• [Requirement]:
For this exercise, output the line containing "1920x1080 pixels. At" and every line after it through the end of the records, exactly, and no other line.

_____

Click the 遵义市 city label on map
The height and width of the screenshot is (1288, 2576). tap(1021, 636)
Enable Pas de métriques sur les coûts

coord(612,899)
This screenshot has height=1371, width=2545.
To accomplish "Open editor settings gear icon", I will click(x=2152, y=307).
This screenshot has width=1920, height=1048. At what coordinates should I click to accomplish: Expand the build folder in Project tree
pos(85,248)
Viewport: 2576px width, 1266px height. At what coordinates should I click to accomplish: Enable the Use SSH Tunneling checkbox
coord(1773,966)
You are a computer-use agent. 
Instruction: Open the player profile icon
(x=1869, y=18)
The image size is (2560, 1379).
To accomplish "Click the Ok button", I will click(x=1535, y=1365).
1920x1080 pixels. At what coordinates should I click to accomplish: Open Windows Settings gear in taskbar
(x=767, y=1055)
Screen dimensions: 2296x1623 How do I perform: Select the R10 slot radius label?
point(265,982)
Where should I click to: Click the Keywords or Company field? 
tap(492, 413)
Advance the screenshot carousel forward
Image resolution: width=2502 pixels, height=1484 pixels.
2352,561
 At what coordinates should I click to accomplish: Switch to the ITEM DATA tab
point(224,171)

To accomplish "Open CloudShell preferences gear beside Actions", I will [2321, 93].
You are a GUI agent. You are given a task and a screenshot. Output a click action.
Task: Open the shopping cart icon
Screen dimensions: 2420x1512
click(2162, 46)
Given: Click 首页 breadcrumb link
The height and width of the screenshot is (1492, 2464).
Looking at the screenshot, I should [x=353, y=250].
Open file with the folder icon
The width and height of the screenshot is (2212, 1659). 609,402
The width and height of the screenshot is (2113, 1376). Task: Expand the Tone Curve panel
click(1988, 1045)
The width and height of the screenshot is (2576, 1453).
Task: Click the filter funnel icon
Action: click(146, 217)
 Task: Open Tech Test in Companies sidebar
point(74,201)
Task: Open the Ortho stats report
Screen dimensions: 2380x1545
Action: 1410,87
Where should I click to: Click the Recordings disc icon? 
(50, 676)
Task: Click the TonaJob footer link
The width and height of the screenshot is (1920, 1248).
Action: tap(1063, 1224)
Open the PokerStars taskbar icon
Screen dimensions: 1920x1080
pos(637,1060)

_____

• [Solved problem]:
1920x1080 pixels. At what coordinates should I click to accomplish: Open Windows Settings gear in taskbar
(x=767, y=1055)
Screen dimensions: 2296x1623 How do I perform: Select the R10 slot radius label?
point(265,982)
Where should I click to: Click the Keywords or Company field? 
tap(492, 413)
Advance the screenshot carousel forward
Image resolution: width=2502 pixels, height=1484 pixels.
2352,561
 At what coordinates should I click to accomplish: Switch to the ITEM DATA tab
point(224,171)

To accomplish "Open CloudShell preferences gear beside Actions", I will [2321, 93].
You are a GUI agent. You are given a task and a screenshot. Output a click action.
Task: Open the shopping cart icon
Screen dimensions: 2420x1512
click(2162, 46)
Given: Click 首页 breadcrumb link
The height and width of the screenshot is (1492, 2464).
Looking at the screenshot, I should [x=353, y=250].
Open file with the folder icon
The width and height of the screenshot is (2212, 1659). 609,402
The width and height of the screenshot is (2113, 1376). Task: Expand the Tone Curve panel
click(1988, 1045)
The width and height of the screenshot is (2576, 1453).
Task: Click the filter funnel icon
Action: click(146, 217)
 Task: Open Tech Test in Companies sidebar
point(74,201)
Task: Open the Ortho stats report
Screen dimensions: 2380x1545
Action: 1410,87
Where should I click to: Click the Recordings disc icon? 
(50, 676)
Task: Click the TonaJob footer link
The width and height of the screenshot is (1920, 1248).
Action: tap(1063, 1224)
Open the PokerStars taskbar icon
Screen dimensions: 1920x1080
pos(637,1060)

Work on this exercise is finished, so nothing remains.